EXERCISE INSTRUCTIONS >>
For each line of the data below, copy it if it holds the word "Uncheck".

+===+

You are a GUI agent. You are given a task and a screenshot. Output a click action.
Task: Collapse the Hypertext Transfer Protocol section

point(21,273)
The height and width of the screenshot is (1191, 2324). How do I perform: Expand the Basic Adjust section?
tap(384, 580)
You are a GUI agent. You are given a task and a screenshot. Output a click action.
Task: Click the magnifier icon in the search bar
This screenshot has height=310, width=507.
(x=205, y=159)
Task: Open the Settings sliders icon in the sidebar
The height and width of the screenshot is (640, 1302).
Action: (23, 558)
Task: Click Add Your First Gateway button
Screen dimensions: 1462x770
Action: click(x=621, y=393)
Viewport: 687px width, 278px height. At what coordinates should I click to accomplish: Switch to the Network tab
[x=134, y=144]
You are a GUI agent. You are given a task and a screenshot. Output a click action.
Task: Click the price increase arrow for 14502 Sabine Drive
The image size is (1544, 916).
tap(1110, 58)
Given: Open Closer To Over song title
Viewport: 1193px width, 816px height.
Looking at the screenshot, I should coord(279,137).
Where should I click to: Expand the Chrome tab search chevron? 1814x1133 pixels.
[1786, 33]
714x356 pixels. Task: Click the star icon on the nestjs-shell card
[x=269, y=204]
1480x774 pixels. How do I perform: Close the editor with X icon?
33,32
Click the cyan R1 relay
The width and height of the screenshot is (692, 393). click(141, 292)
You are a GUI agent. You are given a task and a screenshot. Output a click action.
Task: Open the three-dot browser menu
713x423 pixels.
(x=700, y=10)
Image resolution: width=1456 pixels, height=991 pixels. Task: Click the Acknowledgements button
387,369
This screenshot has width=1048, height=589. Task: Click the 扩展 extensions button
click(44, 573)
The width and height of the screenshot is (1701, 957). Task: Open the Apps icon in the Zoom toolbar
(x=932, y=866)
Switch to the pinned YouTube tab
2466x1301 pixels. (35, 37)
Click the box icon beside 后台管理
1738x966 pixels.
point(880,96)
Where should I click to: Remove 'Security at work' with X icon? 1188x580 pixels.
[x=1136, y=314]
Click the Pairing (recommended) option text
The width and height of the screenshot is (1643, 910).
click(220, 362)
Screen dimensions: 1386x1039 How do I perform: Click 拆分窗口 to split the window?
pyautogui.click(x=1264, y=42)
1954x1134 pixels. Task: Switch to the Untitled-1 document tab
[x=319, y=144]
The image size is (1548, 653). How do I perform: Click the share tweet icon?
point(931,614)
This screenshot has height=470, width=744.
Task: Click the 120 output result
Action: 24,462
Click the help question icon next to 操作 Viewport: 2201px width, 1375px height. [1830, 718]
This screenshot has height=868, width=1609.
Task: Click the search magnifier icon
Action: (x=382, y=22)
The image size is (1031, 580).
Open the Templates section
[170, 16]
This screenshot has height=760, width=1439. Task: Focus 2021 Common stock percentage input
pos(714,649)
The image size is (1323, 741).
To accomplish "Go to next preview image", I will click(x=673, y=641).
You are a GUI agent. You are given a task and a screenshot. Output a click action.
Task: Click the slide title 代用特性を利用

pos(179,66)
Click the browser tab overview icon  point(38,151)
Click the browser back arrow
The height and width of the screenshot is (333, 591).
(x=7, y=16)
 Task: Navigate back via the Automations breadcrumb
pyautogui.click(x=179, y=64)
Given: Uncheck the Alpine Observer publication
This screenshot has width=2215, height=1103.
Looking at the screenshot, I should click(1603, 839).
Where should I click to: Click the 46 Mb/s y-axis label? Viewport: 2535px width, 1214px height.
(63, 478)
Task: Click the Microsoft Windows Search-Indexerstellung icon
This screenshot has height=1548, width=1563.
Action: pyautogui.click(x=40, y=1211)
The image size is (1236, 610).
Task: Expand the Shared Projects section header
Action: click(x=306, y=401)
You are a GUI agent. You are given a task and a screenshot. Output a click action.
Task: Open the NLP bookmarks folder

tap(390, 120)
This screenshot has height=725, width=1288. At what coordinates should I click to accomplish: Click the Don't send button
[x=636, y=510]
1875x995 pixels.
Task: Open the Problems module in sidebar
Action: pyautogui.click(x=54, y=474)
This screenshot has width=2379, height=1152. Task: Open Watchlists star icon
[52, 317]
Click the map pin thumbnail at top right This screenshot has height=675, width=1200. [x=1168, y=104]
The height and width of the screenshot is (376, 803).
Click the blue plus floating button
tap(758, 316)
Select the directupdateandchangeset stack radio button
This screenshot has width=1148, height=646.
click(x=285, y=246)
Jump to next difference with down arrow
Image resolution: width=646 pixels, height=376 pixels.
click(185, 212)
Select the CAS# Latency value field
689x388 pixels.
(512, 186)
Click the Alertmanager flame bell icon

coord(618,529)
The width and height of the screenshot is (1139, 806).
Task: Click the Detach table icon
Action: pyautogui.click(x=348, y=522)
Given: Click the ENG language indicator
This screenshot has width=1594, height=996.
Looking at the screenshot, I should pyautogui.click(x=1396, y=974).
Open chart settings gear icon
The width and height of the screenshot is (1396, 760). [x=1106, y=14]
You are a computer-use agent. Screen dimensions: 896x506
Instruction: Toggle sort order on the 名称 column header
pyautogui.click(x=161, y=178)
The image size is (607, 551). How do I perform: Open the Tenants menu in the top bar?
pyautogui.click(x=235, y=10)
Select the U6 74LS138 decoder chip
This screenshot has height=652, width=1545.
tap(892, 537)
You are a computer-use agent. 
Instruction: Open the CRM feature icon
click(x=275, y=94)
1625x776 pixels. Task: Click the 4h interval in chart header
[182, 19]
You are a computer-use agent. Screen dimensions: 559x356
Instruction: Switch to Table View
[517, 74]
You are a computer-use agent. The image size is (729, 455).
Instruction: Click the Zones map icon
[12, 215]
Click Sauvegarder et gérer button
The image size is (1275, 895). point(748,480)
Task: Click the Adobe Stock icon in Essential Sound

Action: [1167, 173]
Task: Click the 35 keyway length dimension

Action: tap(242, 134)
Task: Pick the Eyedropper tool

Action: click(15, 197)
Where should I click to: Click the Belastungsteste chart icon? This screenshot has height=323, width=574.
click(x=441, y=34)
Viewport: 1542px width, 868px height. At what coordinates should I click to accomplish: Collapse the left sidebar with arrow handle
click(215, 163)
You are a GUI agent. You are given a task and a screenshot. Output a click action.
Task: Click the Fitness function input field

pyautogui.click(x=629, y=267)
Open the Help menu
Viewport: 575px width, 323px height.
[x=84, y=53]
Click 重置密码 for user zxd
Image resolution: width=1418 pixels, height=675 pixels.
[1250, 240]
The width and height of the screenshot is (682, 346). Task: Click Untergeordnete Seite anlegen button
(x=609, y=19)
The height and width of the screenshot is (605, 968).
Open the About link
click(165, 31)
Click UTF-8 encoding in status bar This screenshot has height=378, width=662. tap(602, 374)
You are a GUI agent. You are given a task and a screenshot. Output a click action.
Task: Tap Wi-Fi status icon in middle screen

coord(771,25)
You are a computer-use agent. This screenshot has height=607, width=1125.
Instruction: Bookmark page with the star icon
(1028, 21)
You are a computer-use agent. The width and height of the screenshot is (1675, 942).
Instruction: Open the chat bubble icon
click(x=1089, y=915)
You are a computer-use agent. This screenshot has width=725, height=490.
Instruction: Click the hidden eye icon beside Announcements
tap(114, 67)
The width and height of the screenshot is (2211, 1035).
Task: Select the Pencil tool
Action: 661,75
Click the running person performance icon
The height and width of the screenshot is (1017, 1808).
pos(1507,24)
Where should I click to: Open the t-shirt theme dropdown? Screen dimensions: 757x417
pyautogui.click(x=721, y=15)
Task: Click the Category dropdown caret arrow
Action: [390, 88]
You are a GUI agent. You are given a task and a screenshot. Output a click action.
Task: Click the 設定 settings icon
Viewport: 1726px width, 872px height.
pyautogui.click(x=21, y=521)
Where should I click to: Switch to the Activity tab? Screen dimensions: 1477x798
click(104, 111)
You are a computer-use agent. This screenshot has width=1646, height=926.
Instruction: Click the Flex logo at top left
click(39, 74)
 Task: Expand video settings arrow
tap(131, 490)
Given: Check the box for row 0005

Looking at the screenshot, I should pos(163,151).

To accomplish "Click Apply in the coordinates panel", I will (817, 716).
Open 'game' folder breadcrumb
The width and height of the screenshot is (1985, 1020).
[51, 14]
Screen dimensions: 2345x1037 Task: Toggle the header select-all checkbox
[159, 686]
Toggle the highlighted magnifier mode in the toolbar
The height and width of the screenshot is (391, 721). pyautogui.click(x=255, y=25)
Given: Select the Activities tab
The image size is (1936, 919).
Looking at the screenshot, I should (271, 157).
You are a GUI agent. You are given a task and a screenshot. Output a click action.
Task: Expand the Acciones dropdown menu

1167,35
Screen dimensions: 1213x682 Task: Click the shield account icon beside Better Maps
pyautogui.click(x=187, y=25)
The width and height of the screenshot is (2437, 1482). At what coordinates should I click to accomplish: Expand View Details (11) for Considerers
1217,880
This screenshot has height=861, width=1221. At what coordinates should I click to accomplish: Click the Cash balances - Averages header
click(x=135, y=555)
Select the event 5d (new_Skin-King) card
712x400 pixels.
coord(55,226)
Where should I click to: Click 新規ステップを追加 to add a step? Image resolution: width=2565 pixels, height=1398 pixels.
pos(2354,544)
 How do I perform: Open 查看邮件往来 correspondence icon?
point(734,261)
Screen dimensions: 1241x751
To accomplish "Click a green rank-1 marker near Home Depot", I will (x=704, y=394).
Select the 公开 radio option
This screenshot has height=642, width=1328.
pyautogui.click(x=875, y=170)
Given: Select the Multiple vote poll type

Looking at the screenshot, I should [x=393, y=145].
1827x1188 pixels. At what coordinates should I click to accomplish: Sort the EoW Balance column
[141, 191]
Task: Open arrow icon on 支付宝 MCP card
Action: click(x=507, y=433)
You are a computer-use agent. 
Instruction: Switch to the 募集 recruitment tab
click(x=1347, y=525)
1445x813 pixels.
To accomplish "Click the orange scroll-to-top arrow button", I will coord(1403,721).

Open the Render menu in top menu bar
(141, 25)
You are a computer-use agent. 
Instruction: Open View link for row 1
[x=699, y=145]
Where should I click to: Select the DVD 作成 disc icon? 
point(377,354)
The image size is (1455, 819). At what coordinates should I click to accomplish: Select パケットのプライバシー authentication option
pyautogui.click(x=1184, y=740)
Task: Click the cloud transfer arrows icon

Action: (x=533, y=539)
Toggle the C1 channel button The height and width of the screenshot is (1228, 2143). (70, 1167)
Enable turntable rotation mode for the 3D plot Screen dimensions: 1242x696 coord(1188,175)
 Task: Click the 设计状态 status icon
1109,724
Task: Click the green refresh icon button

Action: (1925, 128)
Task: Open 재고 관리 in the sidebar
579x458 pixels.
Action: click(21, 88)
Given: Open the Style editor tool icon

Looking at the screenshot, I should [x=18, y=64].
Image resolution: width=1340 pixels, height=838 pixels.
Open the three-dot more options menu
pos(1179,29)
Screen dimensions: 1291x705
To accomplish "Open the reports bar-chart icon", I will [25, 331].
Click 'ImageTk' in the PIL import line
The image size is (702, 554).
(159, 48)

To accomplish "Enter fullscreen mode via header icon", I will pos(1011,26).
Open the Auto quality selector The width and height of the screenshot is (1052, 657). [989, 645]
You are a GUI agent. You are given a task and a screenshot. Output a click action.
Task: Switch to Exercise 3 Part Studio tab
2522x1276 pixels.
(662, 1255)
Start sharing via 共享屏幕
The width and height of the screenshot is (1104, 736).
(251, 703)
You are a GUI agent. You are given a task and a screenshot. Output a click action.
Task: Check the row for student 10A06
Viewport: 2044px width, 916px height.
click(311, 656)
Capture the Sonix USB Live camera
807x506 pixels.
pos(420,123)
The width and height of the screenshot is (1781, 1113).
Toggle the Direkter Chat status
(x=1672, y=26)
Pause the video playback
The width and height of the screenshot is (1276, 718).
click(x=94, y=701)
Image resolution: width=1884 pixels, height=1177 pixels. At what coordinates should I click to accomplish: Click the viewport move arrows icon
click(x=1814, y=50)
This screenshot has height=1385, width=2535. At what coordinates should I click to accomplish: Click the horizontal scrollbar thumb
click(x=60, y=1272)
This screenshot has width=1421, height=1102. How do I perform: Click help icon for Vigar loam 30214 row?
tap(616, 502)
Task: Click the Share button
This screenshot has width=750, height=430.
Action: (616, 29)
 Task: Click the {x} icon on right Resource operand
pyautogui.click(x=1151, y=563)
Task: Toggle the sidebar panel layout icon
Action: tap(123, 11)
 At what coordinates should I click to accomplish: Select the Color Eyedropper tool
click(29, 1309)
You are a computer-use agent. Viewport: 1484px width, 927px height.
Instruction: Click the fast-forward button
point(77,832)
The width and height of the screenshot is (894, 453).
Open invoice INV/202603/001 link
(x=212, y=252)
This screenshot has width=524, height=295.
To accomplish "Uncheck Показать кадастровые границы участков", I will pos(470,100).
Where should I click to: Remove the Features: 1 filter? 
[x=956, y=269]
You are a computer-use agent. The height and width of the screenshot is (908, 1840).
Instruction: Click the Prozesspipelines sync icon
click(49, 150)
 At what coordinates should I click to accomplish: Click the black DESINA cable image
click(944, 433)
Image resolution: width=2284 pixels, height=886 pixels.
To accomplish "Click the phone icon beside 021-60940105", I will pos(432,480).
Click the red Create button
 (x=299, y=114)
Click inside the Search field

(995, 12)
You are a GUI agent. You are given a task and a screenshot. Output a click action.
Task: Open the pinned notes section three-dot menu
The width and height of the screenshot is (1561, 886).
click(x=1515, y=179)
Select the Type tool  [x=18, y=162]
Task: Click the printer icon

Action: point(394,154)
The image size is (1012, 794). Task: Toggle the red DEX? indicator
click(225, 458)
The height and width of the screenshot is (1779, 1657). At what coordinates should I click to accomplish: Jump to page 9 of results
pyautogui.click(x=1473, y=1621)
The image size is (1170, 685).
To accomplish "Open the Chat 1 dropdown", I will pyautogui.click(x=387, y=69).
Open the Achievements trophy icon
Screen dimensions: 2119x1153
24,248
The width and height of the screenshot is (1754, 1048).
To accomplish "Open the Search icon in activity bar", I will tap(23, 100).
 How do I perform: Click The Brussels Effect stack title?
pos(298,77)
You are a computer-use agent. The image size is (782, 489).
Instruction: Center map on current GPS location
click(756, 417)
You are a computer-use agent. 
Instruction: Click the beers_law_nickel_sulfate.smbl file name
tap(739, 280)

+===+

ANSWER BOX >>
Given: Uncheck the Alpine Observer publication
To accomplish "Uncheck Показать кадастровые границы участков", I will pos(470,100).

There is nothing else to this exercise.